Stargazing could not, in the end, offer Wilson the creative outlet he craved (plus, he says, "I realized I probably wouldn't be a very good astronomer"). So after a stunningly successful stint in copywriting for the prestigious Leith agency in Edinburgh, he swapped his telescope for a viewfinder. Years later, with a videography full of work for notable independent acts (including Four Tet, The Streets, Benny Benassi and British Sea Power) and memorable clips like the multi-screen "Tribulations" for LCD Soundsystem and the marionette-driven "Dream" for Dizzee Rascal, Wilson is now deemed one of the most talented directors working in Britain.

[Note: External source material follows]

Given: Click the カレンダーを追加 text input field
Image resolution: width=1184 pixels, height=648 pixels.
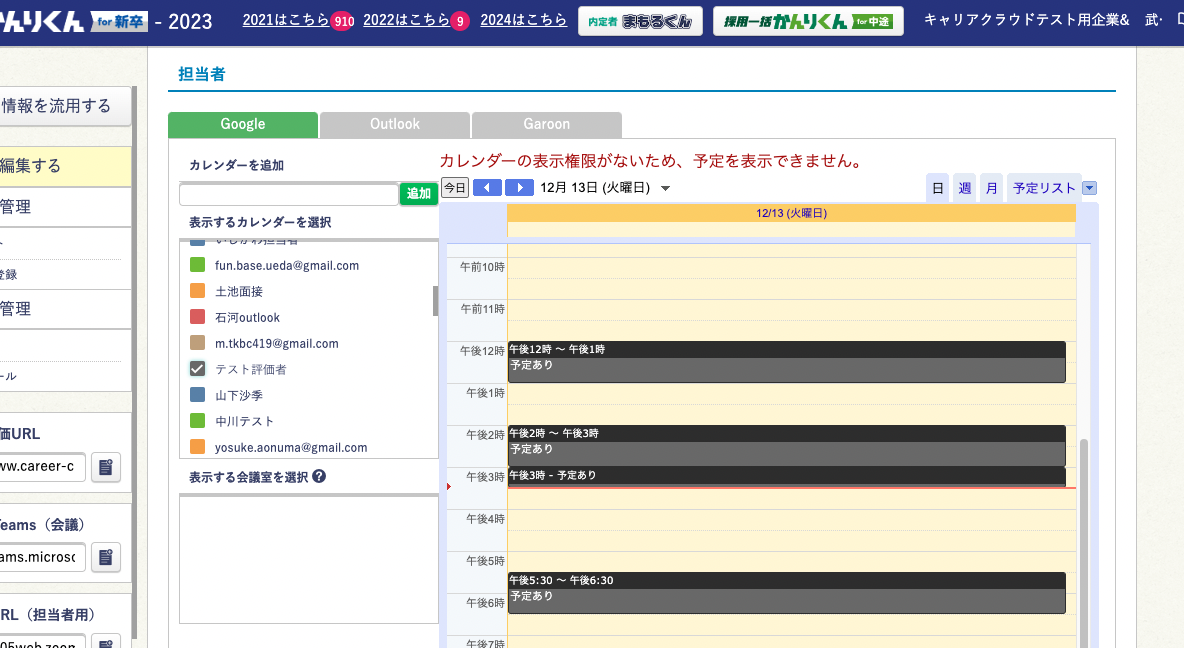Looking at the screenshot, I should (x=288, y=194).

In his promos and commercial work, Wilson's style is marked by sympathetic characters and humor, as well as an ability to assess the cultural climate -- particularly that of youthful viewers -- and tease out vibrant motifs for mainstream consumption. His latest video, "Cash Machine" for Hard-Fi, depicts the band as miniature coal miners slaving away inside an ATM to churn out pound notes. It resonates deeply with anyone who has ever been broke. "It was quite fun to shoot but I wanted to do it all with real sets and miniatures, and minimal CG, so it was quite a fiddle," he explains. "I try to do something different with every video, so 'Cash Machine' was an attempt to make something big and epic with traditional techniques.
"A good video is often like another instrument in the song -- the pictures have to be in tune with the other instruments," he continues. "Promos are still all about making something entertaining that gets played a lot on TV, and makes you think the band is cool."
Now that he has everyone's attention -- comparisons to Michel Gondry abound -- he is pitching for bigger bands, even the Rolling Stones. Wilson confesses, "Like most video directors, I'd love to direct a film. I just need to think of a good idea for one." When it comes, it's bound to be heavenly.